Items listed in a dataset

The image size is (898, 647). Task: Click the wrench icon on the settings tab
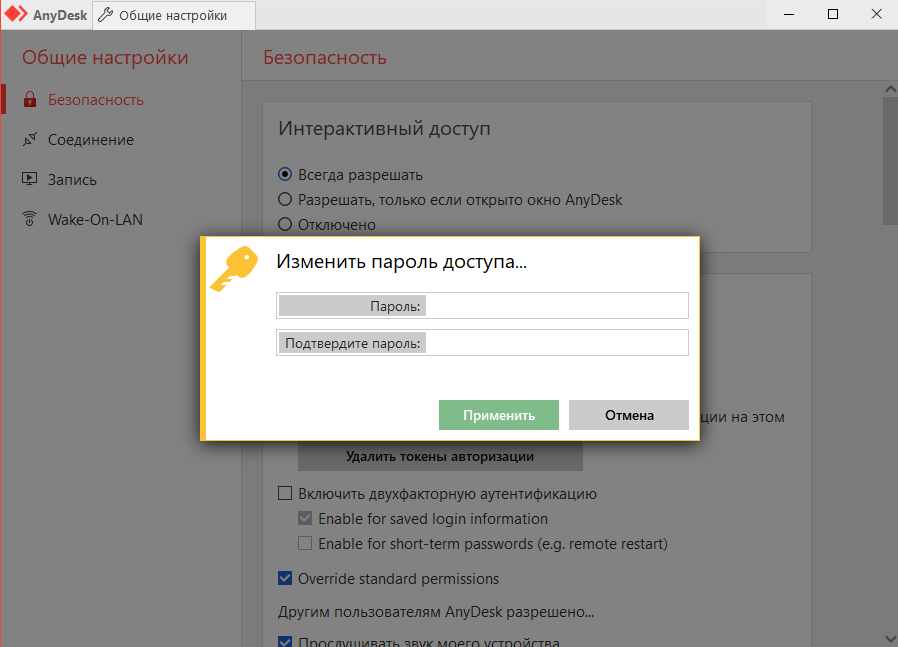105,15
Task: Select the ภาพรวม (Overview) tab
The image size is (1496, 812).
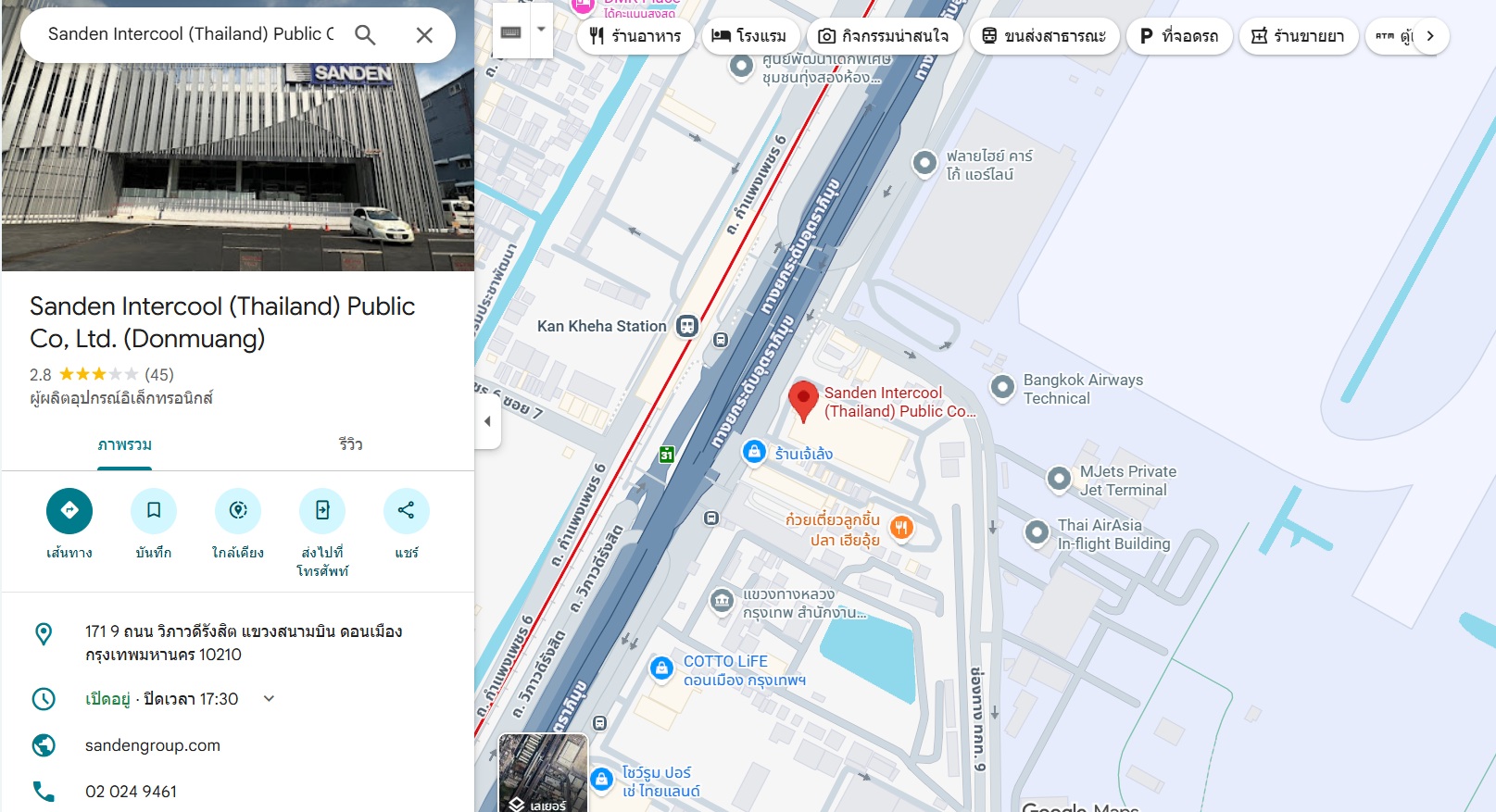Action: [x=124, y=445]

§ EXERCISE OBJECTIVE
Set down all of the entries precisely and keep the pictures out of the copy.

§ SOLUTION TO THE PROBLEM
The image size is (898, 647). Task: Click the wrench icon on the settings tab
105,15
Task: Select the ภาพรวม (Overview) tab
The image size is (1496, 812).
Action: [x=124, y=445]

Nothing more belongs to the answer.